▸ **Directions for this task**
Collect every line in the material below that contains the word "screenshot". Case counts.

▸ **Dataset records**
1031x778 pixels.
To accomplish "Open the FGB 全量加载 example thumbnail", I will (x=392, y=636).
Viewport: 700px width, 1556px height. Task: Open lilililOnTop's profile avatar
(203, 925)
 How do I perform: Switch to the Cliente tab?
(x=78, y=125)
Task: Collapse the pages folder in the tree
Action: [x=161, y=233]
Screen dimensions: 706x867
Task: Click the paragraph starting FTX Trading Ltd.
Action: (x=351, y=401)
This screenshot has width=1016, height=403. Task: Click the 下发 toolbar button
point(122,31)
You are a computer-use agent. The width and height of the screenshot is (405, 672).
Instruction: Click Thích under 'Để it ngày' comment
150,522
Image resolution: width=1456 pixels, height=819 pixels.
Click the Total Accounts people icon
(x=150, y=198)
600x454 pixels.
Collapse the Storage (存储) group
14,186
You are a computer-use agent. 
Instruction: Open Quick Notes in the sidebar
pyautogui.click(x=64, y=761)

▸ **Problem solution**
This screenshot has width=1016, height=403. Task: Click the 下发 toolbar button
You are a computer-use agent. The width and height of the screenshot is (405, 672).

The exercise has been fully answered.